CRR a retrograde tool; must go: SBI chief
23 Aug 2012
The chairman of the State Bank of India, Pratip Chaudhuri, today said the cash reserve ratio (CRR) must be abolished as it is retarding rather than aiding economic growth.
Chaudhuri went so far as to say that the CRR – the amount commercial banks must compulsorily park with the Reserve Bank of India – was costing the Indian banking system Rs21,000 crore a year.
He said CRR was a burden unfairly put on banks.
''Why is CRR not applied to insurance companies, non-banking finance companies (NBFCs) and mutual funds? These are also capable of mobilising deposits from the public," the chief of the country's largest lender told newspersons at a FICCI banking conclave in Kolkata.
The central bank has currently fixed the CRR at 4.75 per cent.
"It doesn't help RBI, doesn't help banks, the industry and the country either.

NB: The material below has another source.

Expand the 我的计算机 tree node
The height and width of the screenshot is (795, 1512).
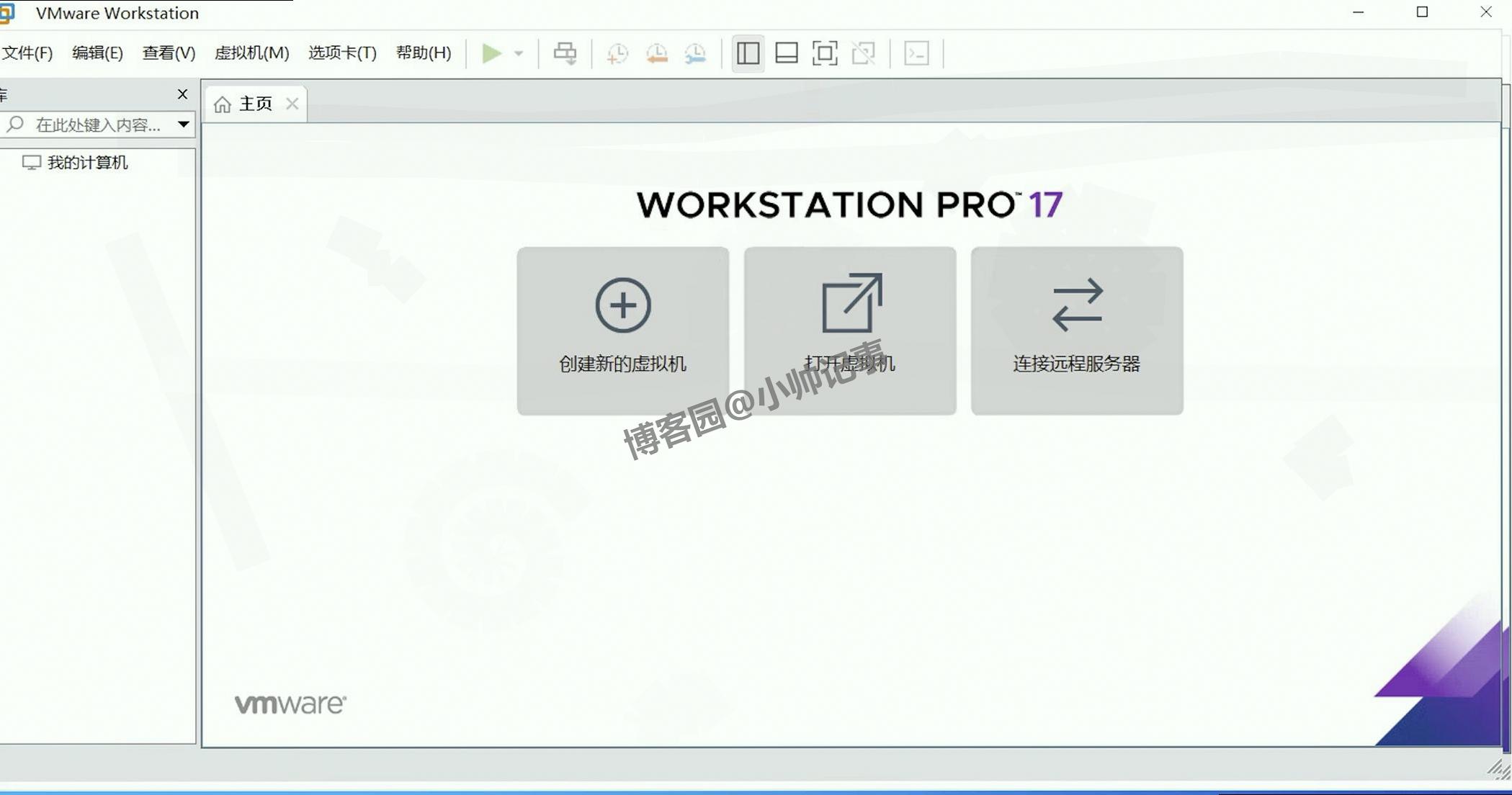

We have recommended every time to the RBI to phase out CRR. Most of the banks and even the finance ministry have made the point to the RBI," he said.
Chaudhuri pointed out that CRR does not earn any interest; thus it is leading to cost increase for the industry "without benefiting anybody".
The RBI should either do away with CRR or compensate banks for the losses incurred, Chaudhuri said. "Phasing out CRR would release scarce capital resources which will help banks in reducing rates for industry."